* _Provided records_
>>>>

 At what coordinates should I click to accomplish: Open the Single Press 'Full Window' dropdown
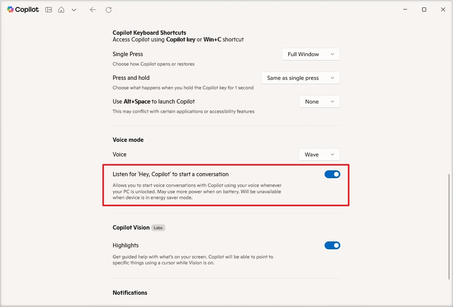(x=311, y=54)
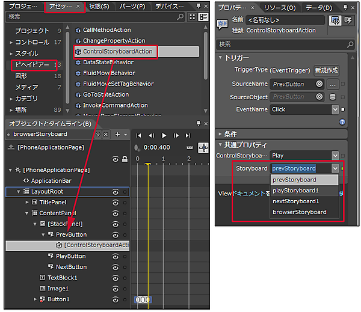This screenshot has width=361, height=312.
Task: Switch assets panel to grid view
Action: [193, 17]
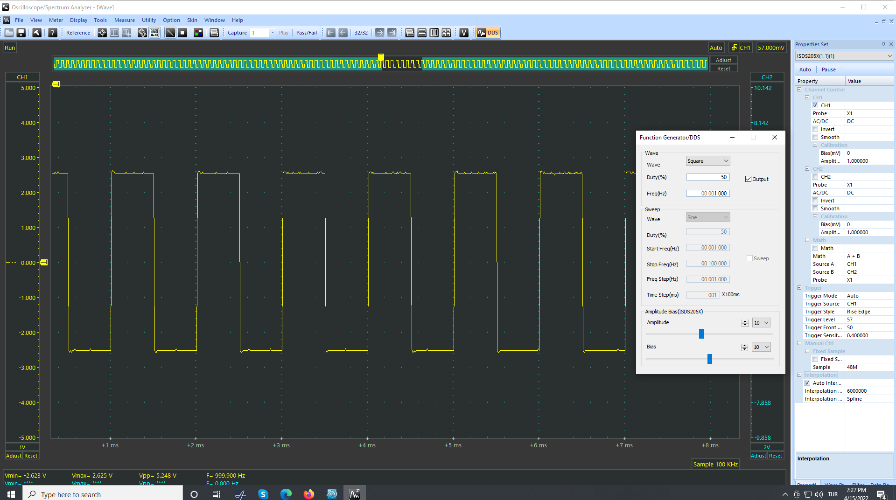Screen dimensions: 896x500
Task: Go to the first captured frame arrow
Action: (x=330, y=33)
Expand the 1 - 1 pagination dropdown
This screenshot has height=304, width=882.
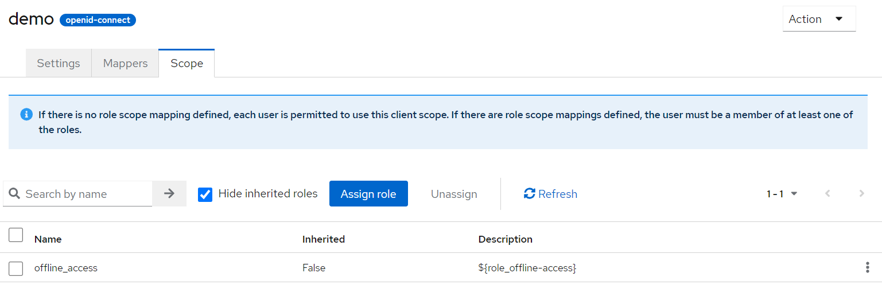[x=782, y=194]
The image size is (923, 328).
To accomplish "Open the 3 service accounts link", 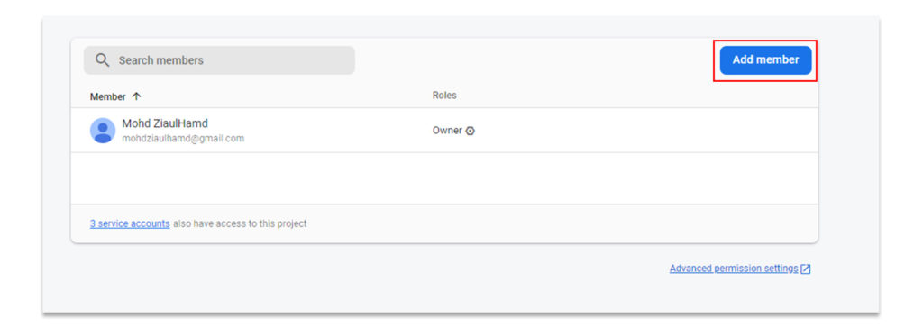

<<<<

* _What is asked_
Echo every line of the records above word for word, leaving out the pictures.

* _Reply_
 At what coordinates should I click to accomplish: Open the Single Press 'Full Window' dropdown
(x=311, y=54)
This screenshot has width=361, height=312.
Task: Switch assets panel to grid view
Action: [193, 17]
Screen dimensions: 896x500
Task: Go to the first captured frame arrow
Action: (x=330, y=33)
Expand the 1 - 1 pagination dropdown
This screenshot has height=304, width=882.
[x=782, y=194]
The image size is (923, 328).
To accomplish "Open the 3 service accounts link", 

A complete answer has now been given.